▶ **O QUE FAZER**:
1. Responda com base na carta:
(a) A quem a carta é dirigida?
(b) O que o sonho com o cavalo representa?
(c) De que duas maneiras o destinatário pode considerar o sonho?
2. Reproduza sem mudanças um trecho da carta: comece nas palavras "To E. L. Grant" e pare depois de "a morte (2).".
3. Resuma a carta em duas frases.

▶ **TRECHO**:

To E. L. Grant Watson
Northam, Devon/Inglaterra, 25 de janeiro
de 1954.
Dear Mr. Watson,
Seu sonho é notável (1). O sonho com o
cavalo representa a união com a alma animal, de que o senhor sente falta há
muito tempo. A união produz um estado peculiar da mente, isto é, um pensamento
inconsciente que lhe permite perceber o progresso natural da mente em sua
esfera própria. O senhor pode considerar o sonho como um processo natural de
pensar no inconsciente ou como antecipação de uma vida mental após a morte (2).

▶ **MATERIAL FORNECIDO**:
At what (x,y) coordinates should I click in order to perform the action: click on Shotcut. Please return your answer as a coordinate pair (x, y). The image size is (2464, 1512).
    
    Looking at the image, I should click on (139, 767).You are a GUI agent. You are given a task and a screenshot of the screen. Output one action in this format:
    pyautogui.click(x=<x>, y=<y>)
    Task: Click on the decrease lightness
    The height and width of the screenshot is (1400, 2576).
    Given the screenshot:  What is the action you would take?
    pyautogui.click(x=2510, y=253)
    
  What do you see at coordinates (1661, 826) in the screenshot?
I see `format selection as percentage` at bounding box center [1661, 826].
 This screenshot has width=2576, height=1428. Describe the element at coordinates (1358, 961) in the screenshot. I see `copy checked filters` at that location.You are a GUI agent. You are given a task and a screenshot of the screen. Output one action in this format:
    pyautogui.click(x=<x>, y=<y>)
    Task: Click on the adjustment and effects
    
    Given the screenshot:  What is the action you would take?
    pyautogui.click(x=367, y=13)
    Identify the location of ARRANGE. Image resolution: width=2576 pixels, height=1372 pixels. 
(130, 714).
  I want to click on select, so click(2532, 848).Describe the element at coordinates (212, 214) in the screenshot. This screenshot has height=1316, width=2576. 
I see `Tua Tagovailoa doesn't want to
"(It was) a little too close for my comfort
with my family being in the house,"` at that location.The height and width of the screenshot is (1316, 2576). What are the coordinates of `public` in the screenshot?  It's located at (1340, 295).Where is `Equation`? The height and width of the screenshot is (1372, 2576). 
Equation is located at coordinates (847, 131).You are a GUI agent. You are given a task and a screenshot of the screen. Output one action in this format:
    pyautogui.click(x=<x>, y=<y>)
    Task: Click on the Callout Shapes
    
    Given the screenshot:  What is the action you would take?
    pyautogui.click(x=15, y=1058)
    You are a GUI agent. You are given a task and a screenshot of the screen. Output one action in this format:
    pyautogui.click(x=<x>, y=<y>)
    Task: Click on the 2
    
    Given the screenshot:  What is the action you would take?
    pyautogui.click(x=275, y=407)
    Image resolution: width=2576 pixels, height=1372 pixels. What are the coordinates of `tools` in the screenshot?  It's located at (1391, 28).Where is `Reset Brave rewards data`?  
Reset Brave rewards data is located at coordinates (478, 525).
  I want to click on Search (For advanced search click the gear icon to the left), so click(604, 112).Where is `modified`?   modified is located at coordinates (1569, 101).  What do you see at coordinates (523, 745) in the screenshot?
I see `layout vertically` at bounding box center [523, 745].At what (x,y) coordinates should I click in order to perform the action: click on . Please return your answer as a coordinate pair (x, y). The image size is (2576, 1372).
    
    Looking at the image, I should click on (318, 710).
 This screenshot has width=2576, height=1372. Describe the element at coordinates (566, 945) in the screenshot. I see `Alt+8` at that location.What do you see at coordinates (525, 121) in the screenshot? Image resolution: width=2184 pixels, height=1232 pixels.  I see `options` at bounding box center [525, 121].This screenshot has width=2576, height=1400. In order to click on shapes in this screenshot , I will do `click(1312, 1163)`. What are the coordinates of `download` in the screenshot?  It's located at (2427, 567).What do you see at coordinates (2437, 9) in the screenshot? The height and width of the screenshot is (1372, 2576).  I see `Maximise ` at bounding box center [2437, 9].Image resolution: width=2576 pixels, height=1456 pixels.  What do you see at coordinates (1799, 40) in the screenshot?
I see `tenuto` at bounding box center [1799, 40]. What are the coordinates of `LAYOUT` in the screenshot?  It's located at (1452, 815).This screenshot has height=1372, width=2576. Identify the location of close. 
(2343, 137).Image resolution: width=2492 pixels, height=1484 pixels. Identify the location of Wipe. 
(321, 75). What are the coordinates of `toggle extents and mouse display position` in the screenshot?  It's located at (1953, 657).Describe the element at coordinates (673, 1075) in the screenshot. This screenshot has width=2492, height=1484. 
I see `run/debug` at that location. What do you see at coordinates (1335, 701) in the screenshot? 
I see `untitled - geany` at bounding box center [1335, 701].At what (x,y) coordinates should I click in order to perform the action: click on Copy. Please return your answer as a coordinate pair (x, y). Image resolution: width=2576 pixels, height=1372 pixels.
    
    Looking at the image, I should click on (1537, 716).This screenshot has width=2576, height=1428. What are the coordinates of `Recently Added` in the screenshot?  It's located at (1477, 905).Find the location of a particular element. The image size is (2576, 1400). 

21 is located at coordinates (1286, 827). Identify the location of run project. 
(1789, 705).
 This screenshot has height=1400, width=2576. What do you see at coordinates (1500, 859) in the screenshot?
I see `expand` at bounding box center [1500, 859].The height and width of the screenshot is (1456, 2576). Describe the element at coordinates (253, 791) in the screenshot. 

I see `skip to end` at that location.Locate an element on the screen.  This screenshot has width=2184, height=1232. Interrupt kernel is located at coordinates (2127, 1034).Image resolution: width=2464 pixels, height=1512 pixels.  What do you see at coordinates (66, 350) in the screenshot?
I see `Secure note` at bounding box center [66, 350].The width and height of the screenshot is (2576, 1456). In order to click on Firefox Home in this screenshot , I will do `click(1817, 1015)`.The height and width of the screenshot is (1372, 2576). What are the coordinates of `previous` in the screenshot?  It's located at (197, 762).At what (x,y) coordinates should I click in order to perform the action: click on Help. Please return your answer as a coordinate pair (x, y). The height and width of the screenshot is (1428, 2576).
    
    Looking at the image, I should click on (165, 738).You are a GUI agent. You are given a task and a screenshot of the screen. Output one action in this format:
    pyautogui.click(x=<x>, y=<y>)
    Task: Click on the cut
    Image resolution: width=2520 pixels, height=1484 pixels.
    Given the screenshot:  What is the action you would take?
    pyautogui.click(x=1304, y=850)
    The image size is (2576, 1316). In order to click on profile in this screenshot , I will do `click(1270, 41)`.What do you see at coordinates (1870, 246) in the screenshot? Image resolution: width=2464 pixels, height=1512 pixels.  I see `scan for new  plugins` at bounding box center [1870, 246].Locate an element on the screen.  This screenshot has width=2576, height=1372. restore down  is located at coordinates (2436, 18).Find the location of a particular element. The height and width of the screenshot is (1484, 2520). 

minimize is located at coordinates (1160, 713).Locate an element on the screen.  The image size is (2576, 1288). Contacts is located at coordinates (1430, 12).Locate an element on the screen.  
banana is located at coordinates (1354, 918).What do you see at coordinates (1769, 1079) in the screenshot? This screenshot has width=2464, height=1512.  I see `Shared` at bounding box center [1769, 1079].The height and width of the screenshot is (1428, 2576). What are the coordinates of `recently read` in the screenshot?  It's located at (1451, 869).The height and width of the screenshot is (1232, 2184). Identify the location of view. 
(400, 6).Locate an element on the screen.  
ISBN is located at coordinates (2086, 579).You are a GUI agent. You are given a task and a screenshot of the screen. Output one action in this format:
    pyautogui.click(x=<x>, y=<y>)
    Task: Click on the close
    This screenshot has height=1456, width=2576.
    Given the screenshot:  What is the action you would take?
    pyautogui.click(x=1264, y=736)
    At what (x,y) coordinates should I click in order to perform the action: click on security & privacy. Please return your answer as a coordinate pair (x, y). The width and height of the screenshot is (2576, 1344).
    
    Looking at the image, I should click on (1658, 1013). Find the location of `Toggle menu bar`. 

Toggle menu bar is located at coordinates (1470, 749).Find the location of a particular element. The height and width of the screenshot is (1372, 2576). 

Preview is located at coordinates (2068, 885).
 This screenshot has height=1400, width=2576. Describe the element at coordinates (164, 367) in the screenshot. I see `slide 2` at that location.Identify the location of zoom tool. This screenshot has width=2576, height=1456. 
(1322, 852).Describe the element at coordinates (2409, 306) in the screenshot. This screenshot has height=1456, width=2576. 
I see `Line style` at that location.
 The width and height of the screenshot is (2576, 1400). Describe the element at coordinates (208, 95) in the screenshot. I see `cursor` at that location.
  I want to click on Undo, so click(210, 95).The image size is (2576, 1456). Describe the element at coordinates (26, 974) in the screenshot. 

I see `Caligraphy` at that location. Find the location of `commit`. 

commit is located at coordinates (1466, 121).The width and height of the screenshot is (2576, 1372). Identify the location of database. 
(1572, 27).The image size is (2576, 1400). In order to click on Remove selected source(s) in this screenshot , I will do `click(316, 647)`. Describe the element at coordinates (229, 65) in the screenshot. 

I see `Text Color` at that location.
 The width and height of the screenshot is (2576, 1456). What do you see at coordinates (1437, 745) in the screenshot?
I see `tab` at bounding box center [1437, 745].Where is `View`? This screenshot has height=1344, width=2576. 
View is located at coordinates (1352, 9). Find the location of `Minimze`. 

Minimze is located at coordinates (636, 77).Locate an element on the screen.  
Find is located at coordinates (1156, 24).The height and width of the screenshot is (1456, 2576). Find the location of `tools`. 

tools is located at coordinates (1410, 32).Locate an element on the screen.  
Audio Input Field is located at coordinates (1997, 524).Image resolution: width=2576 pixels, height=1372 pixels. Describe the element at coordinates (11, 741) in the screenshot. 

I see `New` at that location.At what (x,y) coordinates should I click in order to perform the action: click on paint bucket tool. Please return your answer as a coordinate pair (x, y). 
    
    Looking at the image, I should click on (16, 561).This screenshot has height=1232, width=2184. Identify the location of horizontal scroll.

▶ **RESPOSTAS**:
1.
(a) A E. L. Grant Watson.
(b) A união com a alma animal, de que ele sente falta há muito tempo.
(c) Como um processo natural de pensar no inconsciente ou como antecipação de uma vida mental após a morte.

2.
To E. L. Grant Watson
Northam, Devon/Inglaterra, 25 de janeiro
de 1954.
Dear Mr. Watson,
Seu sonho é notável (1). O sonho com o
cavalo representa a união com a alma animal, de que o senhor sente falta há
muito tempo. A união produz um estado peculiar da mente, isto é, um pensamento
inconsciente que lhe permite perceber o progresso natural da mente em sua
esfera própria. O senhor pode considerar o sonho como um processo natural de
pensar no inconsciente ou como antecipação de uma vida mental após a morte (2).

3. A carta, dirigida a E. L. Grant Watson, diz que o sonho dele com um cavalo representa a união com a alma animal, de que ele sente falta há muito tempo. Essa união produz um pensamento inconsciente que permite perceber o progresso natural da mente, e o sonho pode ser visto como um processo natural de pensar no inconsciente ou como antecipação de uma vida mental após a morte.